__TASK DETAILS__:
Render every one of the rows below as a Markdown table with two columns, No. and Line, giving each row its number and skipping blank lines.
***
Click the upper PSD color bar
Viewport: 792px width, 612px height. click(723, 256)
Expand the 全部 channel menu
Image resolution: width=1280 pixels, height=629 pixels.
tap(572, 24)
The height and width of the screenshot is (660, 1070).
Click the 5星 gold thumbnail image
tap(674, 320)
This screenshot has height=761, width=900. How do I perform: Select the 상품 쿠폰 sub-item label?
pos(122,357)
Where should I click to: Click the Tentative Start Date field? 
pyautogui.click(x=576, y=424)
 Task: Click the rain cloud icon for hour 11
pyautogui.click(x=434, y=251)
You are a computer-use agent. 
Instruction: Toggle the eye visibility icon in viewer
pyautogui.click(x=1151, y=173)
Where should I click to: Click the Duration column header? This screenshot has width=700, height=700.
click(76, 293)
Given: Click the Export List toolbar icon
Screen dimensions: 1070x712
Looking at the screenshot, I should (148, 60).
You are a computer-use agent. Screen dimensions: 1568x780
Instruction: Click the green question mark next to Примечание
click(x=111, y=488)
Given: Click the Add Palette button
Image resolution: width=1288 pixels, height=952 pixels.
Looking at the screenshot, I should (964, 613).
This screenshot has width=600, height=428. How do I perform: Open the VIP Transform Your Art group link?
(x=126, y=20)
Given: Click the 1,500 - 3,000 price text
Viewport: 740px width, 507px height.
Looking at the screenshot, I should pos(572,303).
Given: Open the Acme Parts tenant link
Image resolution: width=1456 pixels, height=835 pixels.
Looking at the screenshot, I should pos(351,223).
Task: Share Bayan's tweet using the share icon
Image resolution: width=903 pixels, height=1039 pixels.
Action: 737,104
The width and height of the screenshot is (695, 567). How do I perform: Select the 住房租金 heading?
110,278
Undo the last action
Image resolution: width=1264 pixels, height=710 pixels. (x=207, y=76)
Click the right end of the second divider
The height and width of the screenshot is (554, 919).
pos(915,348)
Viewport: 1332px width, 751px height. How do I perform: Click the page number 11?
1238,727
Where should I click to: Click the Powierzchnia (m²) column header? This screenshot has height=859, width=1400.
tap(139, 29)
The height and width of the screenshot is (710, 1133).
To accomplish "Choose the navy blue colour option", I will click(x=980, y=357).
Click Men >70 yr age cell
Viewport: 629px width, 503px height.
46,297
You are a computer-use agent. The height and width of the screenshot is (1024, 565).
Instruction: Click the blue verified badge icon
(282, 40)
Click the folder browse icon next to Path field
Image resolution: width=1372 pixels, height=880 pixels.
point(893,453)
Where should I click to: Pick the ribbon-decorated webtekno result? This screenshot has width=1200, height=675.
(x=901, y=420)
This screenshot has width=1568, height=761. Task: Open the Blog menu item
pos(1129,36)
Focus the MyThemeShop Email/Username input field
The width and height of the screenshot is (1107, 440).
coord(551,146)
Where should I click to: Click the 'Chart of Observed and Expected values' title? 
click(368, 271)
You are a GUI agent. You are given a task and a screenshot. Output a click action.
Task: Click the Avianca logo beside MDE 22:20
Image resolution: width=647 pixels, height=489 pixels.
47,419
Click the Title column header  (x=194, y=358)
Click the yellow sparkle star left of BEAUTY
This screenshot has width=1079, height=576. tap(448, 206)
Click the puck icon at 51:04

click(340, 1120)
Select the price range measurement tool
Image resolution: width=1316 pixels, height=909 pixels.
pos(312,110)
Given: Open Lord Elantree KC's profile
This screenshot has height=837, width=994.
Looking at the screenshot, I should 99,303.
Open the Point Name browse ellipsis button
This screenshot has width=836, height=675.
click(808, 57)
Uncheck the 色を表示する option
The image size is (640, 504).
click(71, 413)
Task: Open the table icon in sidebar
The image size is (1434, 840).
***
__RESPONSE FOR THIS EXERCISE__:
| No. | Line |
|---|---|
| 1 | Click the upper PSD color bar |
| 2 | Viewport: 792px width, 612px height. click(723, 256) |
| 3 | Expand the 全部 channel menu |
| 4 | Image resolution: width=1280 pixels, height=629 pixels. |
| 5 | tap(572, 24) |
| 6 | The height and width of the screenshot is (660, 1070). |
| 7 | Click the 5星 gold thumbnail image |
| 8 | tap(674, 320) |
| 9 | This screenshot has height=761, width=900. How do I perform: Select the 상품 쿠폰 sub-item label? |
| 10 | pos(122,357) |
| 11 | Where should I click to: Click the Tentative Start Date field?  |
| 12 | pyautogui.click(x=576, y=424) |
| 13 |  Task: Click the rain cloud icon for hour 11 |
| 14 | pyautogui.click(x=434, y=251) |
| 15 | You are a computer-use agent.  |
| 16 | Instruction: Toggle the eye visibility icon in viewer |
| 17 | pyautogui.click(x=1151, y=173) |
| 18 | Where should I click to: Click the Duration column header? This screenshot has width=700, height=700. |
| 19 | click(76, 293) |
| 20 | Given: Click the Export List toolbar icon |
| 21 | Screen dimensions: 1070x712 |
| 22 | Looking at the screenshot, I should (148, 60). |
| 23 | You are a computer-use agent. Screen dimensions: 1568x780 |
| 24 | Instruction: Click the green question mark next to Примечание |
| 25 | click(x=111, y=488) |
| 26 | Given: Click the Add Palette button |
| 27 | Image resolution: width=1288 pixels, height=952 pixels. |
| 28 | Looking at the screenshot, I should (964, 613). |
| 29 | This screenshot has width=600, height=428. How do I perform: Open the VIP Transform Your Art group link? |
| 30 | (x=126, y=20) |
| 31 | Given: Click the 1,500 - 3,000 price text |
| 32 | Viewport: 740px width, 507px height. |
| 33 | Looking at the screenshot, I should pos(572,303). |
| 34 | Given: Open the Acme Parts tenant link |
| 35 | Image resolution: width=1456 pixels, height=835 pixels. |
| 36 | Looking at the screenshot, I should pos(351,223). |
| 37 | Task: Share Bayan's tweet using the share icon |
| 38 | Image resolution: width=903 pixels, height=1039 pixels. |
| 39 | Action: 737,104 |
| 40 | The width and height of the screenshot is (695, 567). How do I perform: Select the 住房租金 heading? |
| 41 | 110,278 |
| 42 | Undo the last action |
| 43 | Image resolution: width=1264 pixels, height=710 pixels. (x=207, y=76) |
| 44 | Click the right end of the second divider |
| 45 | The height and width of the screenshot is (554, 919). |
| 46 | pos(915,348) |
| 47 | Viewport: 1332px width, 751px height. How do I perform: Click the page number 11? |
| 48 | 1238,727 |
| 49 | Where should I click to: Click the Powierzchnia (m²) column header? This screenshot has height=859, width=1400. |
| 50 | tap(139, 29) |
| 51 | The height and width of the screenshot is (710, 1133). |
| 52 | To accomplish "Choose the navy blue colour option", I will click(x=980, y=357). |
| 53 | Click Men >70 yr age cell |
| 54 | Viewport: 629px width, 503px height. |
| 55 | 46,297 |
| 56 | You are a computer-use agent. The height and width of the screenshot is (1024, 565). |
| 57 | Instruction: Click the blue verified badge icon |
| 58 | (282, 40) |
| 59 | Click the folder browse icon next to Path field |
| 60 | Image resolution: width=1372 pixels, height=880 pixels. |
| 61 | point(893,453) |
| 62 | Where should I click to: Pick the ribbon-decorated webtekno result? This screenshot has width=1200, height=675. |
| 63 | (x=901, y=420) |
| 64 | This screenshot has width=1568, height=761. Task: Open the Blog menu item |
| 65 | pos(1129,36) |
| 66 | Focus the MyThemeShop Email/Username input field |
| 67 | The width and height of the screenshot is (1107, 440). |
| 68 | coord(551,146) |
| 69 | Where should I click to: Click the 'Chart of Observed and Expected values' title?  |
| 70 | click(368, 271) |
| 71 | You are a GUI agent. You are given a task and a screenshot. Output a click action. |
| 72 | Task: Click the Avianca logo beside MDE 22:20 |
| 73 | Image resolution: width=647 pixels, height=489 pixels. |
| 74 | 47,419 |
| 75 | Click the Title column header  (x=194, y=358) |
| 76 | Click the yellow sparkle star left of BEAUTY |
| 77 | This screenshot has width=1079, height=576. tap(448, 206) |
| 78 | Click the puck icon at 51:04 |
| 79 | click(340, 1120) |
| 80 | Select the price range measurement tool |
| 81 | Image resolution: width=1316 pixels, height=909 pixels. |
| 82 | pos(312,110) |
| 83 | Given: Open Lord Elantree KC's profile |
| 84 | This screenshot has height=837, width=994. |
| 85 | Looking at the screenshot, I should 99,303. |
| 86 | Open the Point Name browse ellipsis button |
| 87 | This screenshot has width=836, height=675. |
| 88 | click(808, 57) |
| 89 | Uncheck the 色を表示する option |
| 90 | The image size is (640, 504). |
| 91 | click(71, 413) |
| 92 | Task: Open the table icon in sidebar |
| 93 | The image size is (1434, 840). |